►

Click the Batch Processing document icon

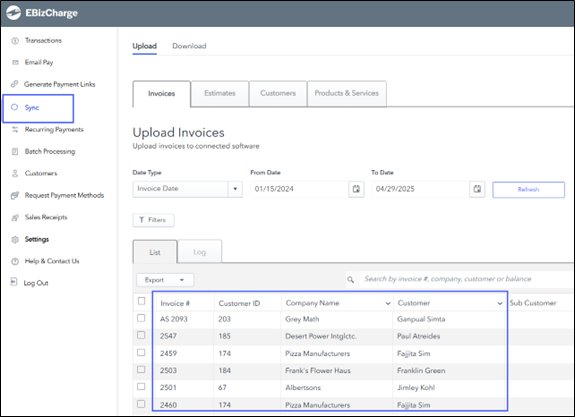point(15,151)
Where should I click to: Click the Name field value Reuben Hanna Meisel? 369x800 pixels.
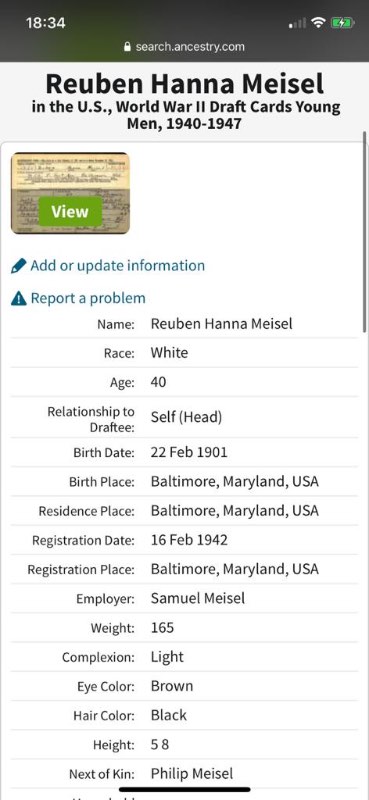222,323
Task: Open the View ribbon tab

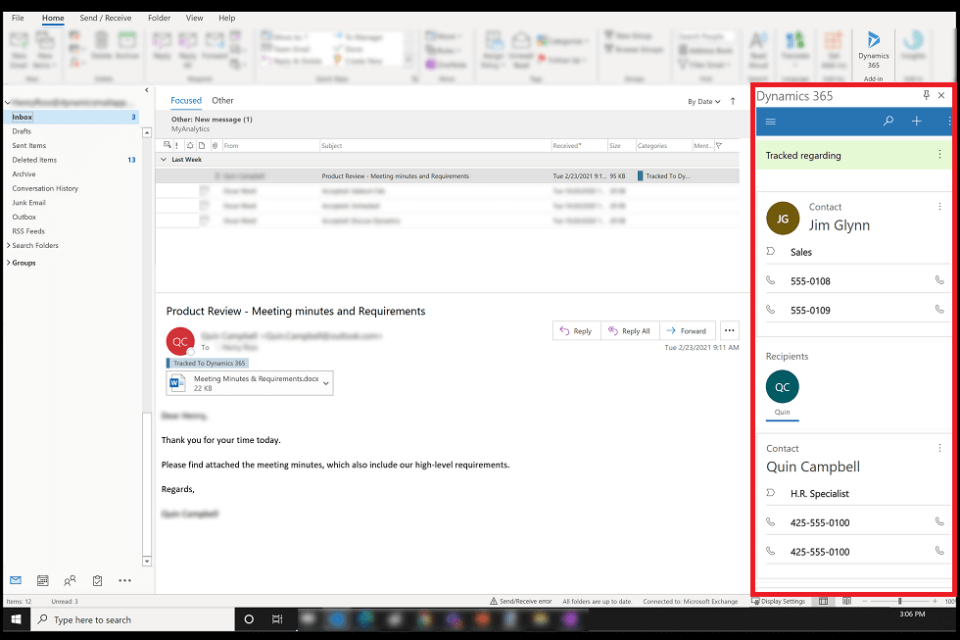Action: click(194, 18)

◄

_WORK ITEM_
A word-for-word copy of the entries is needed, with no pictures in it.

_PROBLEM SOLUTION_
Click the Batch Processing document icon

point(15,151)
Where should I click to: Click the Name field value Reuben Hanna Meisel? 369x800 pixels.
222,323
Task: Open the View ribbon tab

Action: click(194, 18)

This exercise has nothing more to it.